Di sisi lain, hal ini akan mengalami kendala juga bagi siswa yang tidak lulus UN tetapi lulus di ujian persamaan paket C. Karena, ke depan pemerintah sepertinya merencanakan tidak akan mengadakan UN untuk siswa para peserta paket C ini. Jika demikian, ini berarti siswa yang lulus dalam program paket C tidak akan bisa diterima di PTN karena tidak memiliki nilai UN. Padahal, pemerintah sebelumnya pernah mengatakan, pemegang ijazah paket C (ujian kesetaraan) ijazahnya sama dengan yang lulus UN, sehingga setiap perguruan tinggi sebenarnya tidak boleh menolak calon mahasiswanya yang memegang ijazah ujian kesetaraan paket C tadi.

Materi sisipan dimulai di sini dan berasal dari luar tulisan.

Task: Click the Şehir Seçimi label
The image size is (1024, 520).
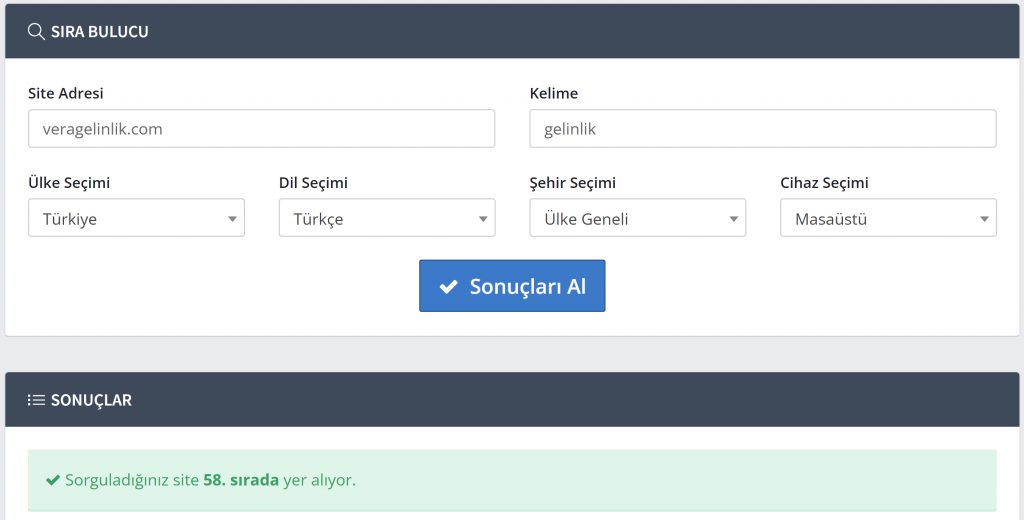Action: tap(572, 183)
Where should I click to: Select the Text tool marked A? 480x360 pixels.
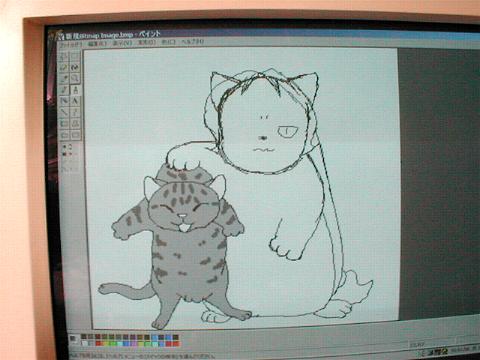point(76,101)
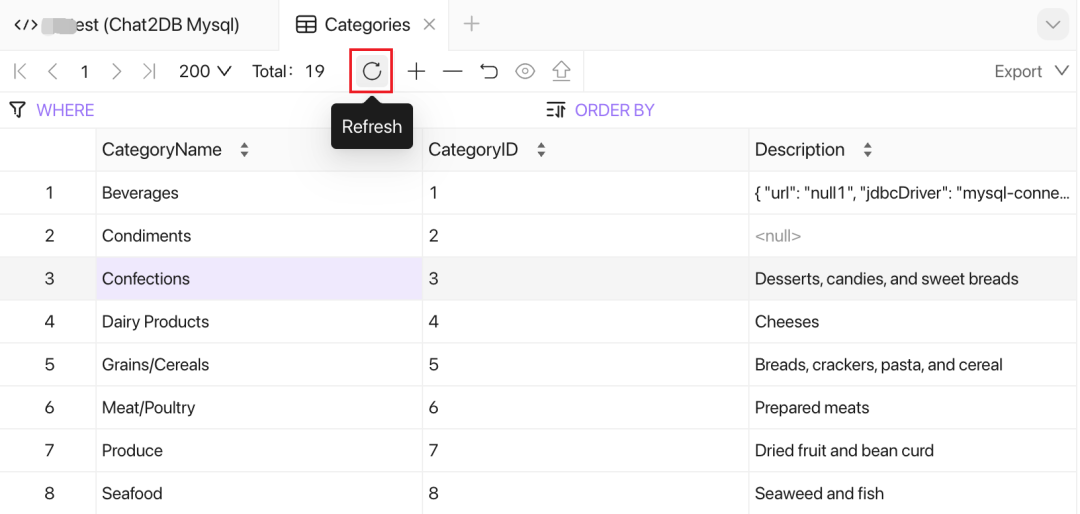1080x514 pixels.
Task: Click the undo changes icon
Action: tap(488, 71)
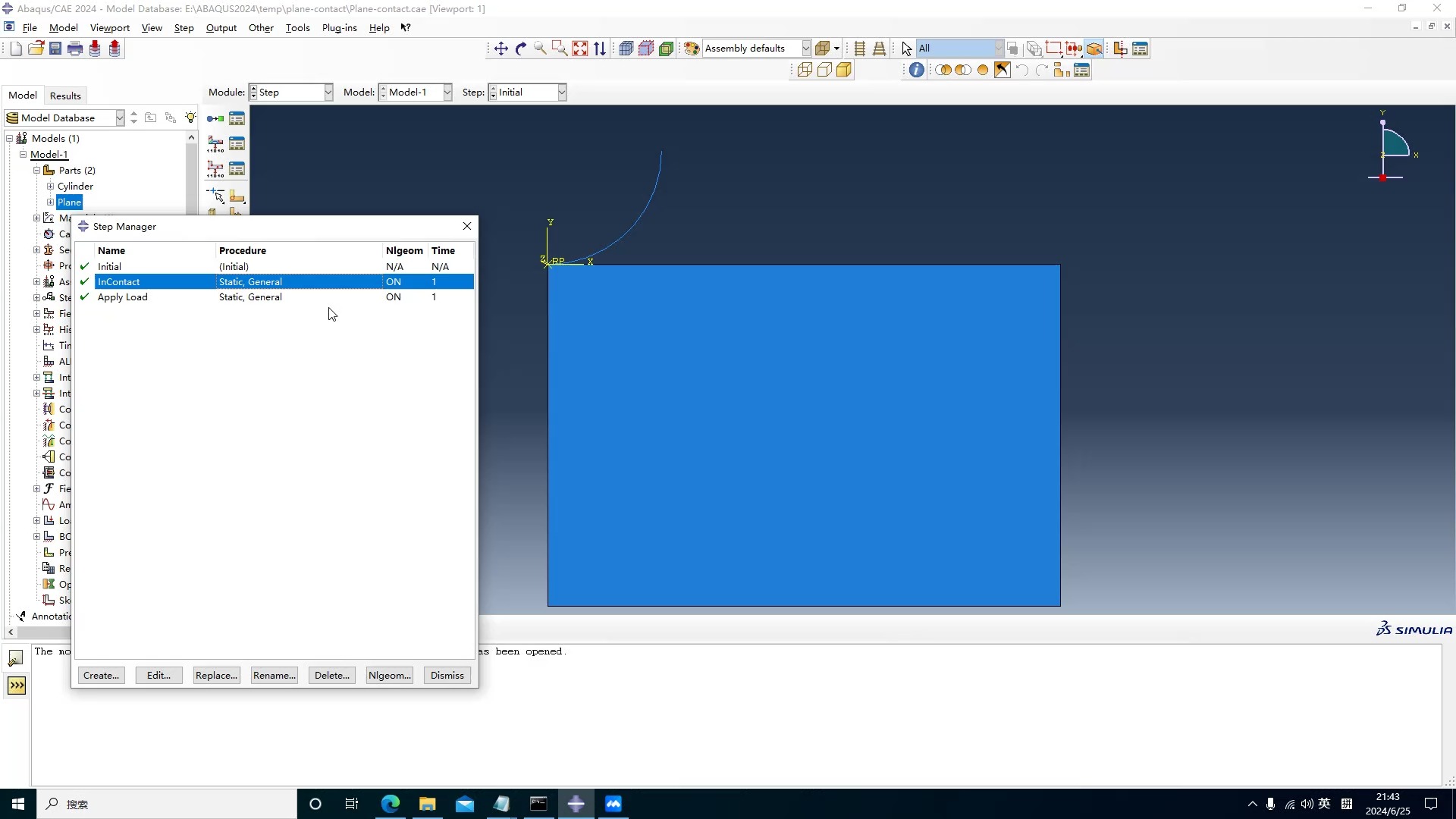
Task: Select the Auto-Fit View icon
Action: 580,49
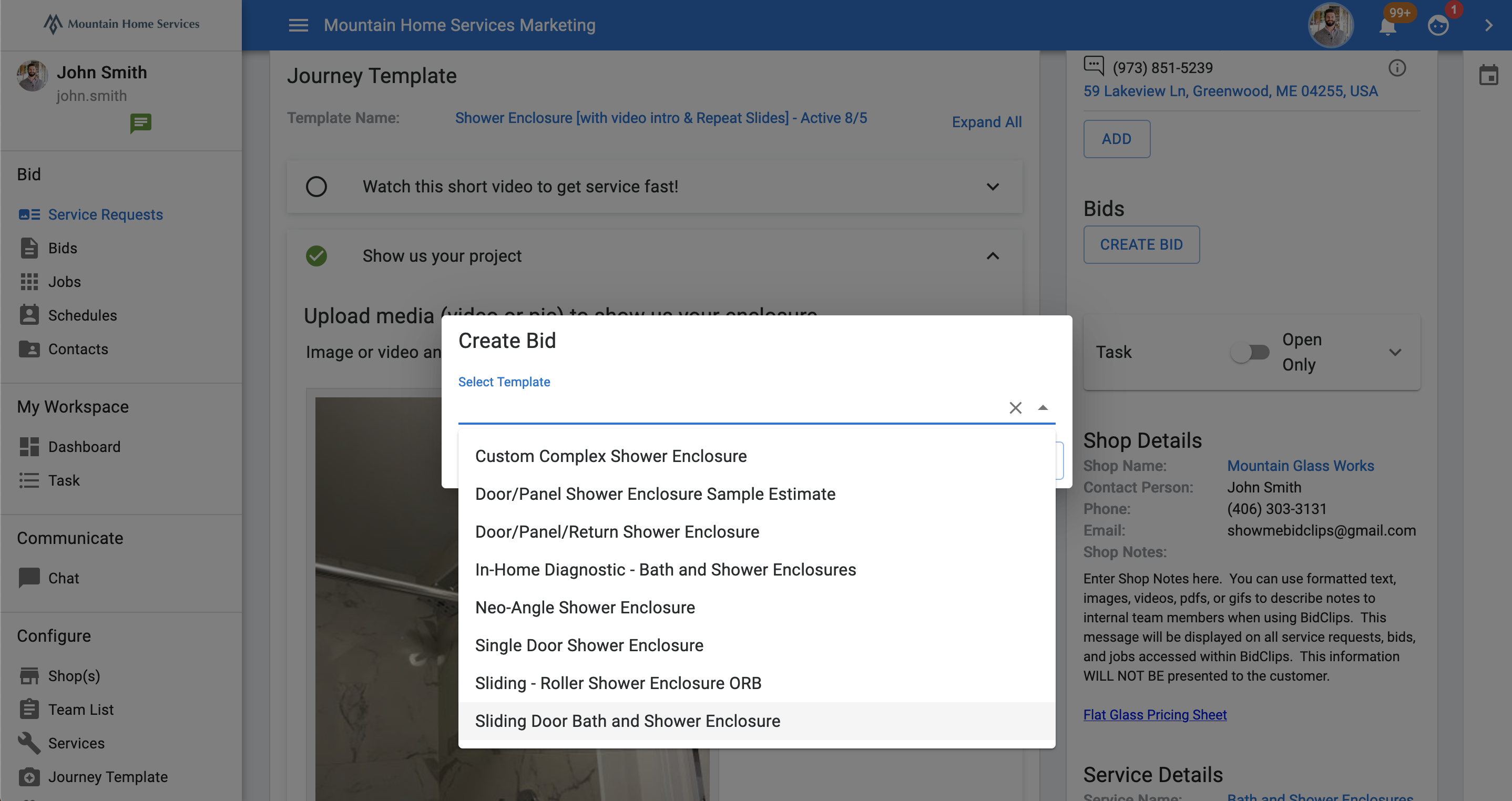Viewport: 1512px width, 801px height.
Task: Toggle the green checkmark on Show us your project
Action: [x=316, y=256]

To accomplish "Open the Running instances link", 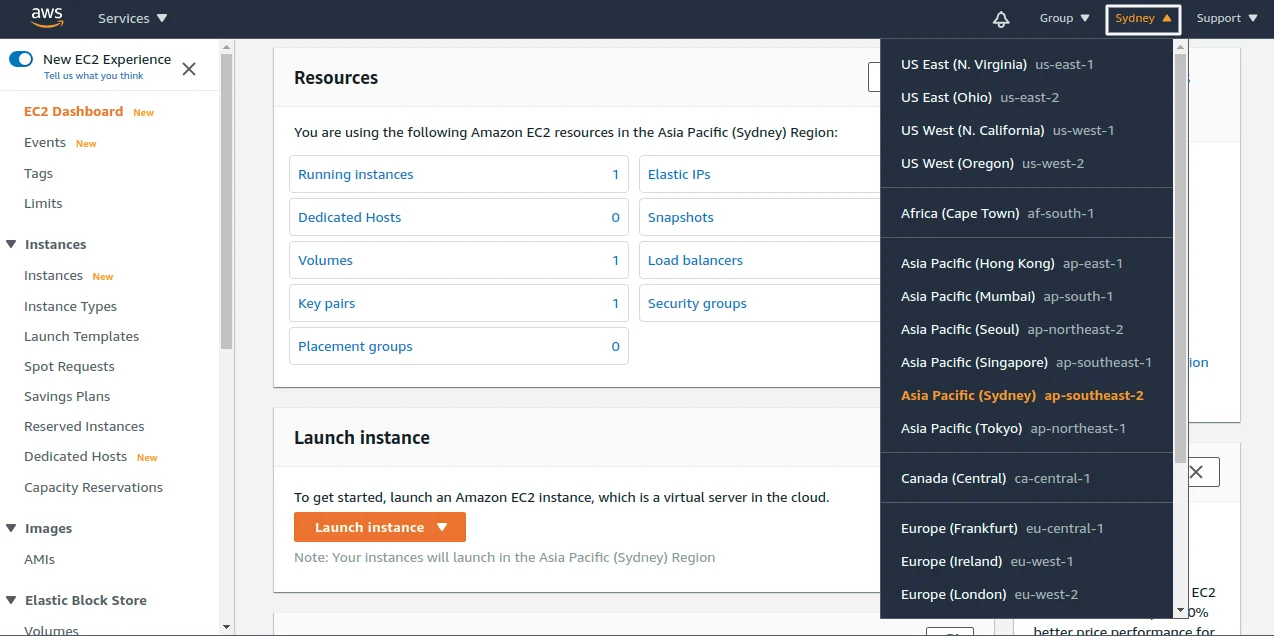I will tap(355, 174).
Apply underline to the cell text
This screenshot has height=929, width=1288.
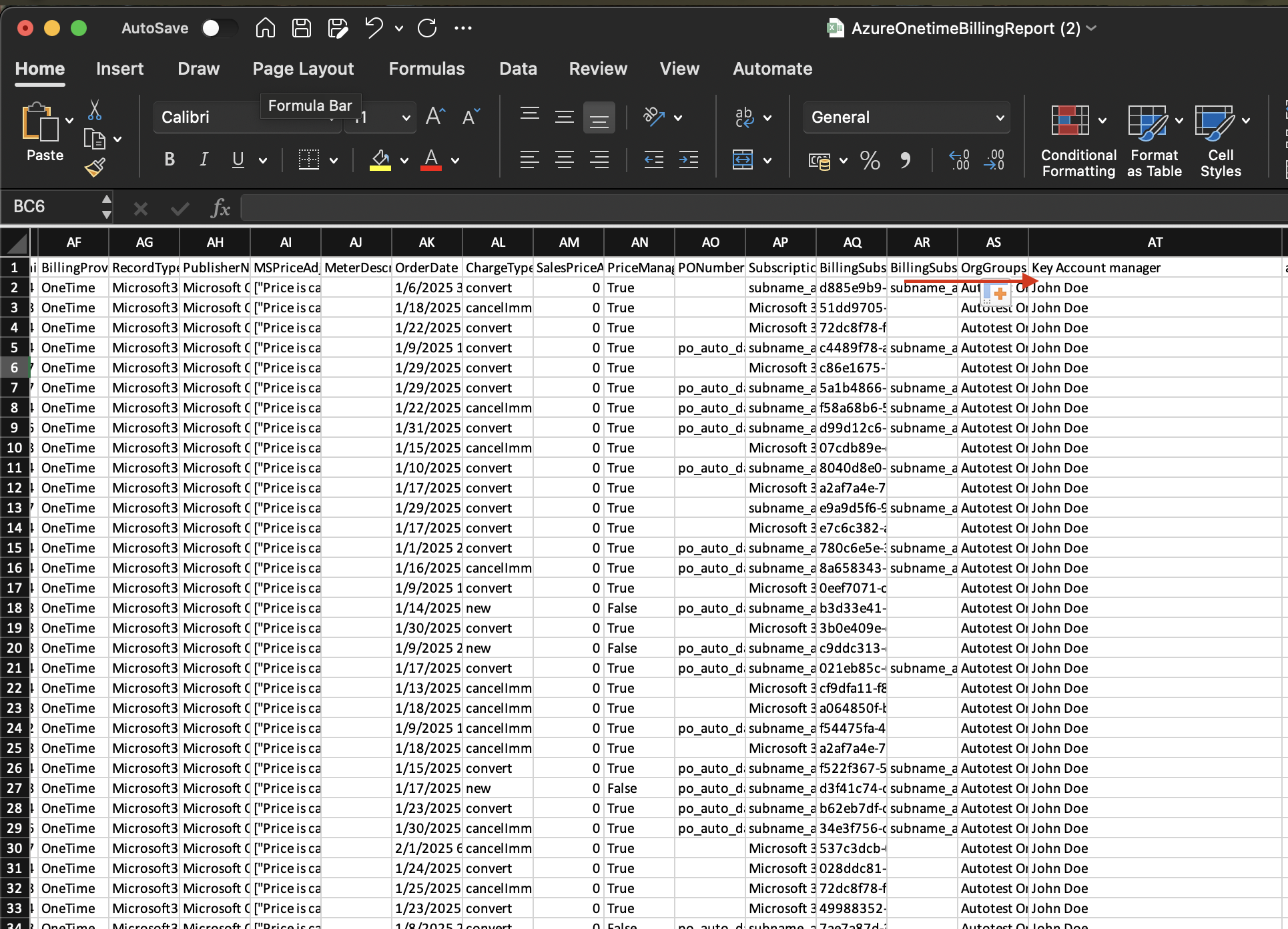(237, 160)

Kendala lain yang perlu kita pertimbangkan adalah bagaimana menggarap kerja sama yang harmonis antara sekolah menengah (SMA/SMK/MA) dan perguruan tinggi, supaya tidak terjadi saling menyalahkan, karena mau tidak mau akan ada intervensi dari salah satu pihak kepada pihak lain. Hal ini juga sepertinya agak bertentangan dengan semangat kemandirian dalam pendidikan yang coba diusung lewat konsep MBS (Manajemen Berbasis Sekolah) maupun otonomi PT.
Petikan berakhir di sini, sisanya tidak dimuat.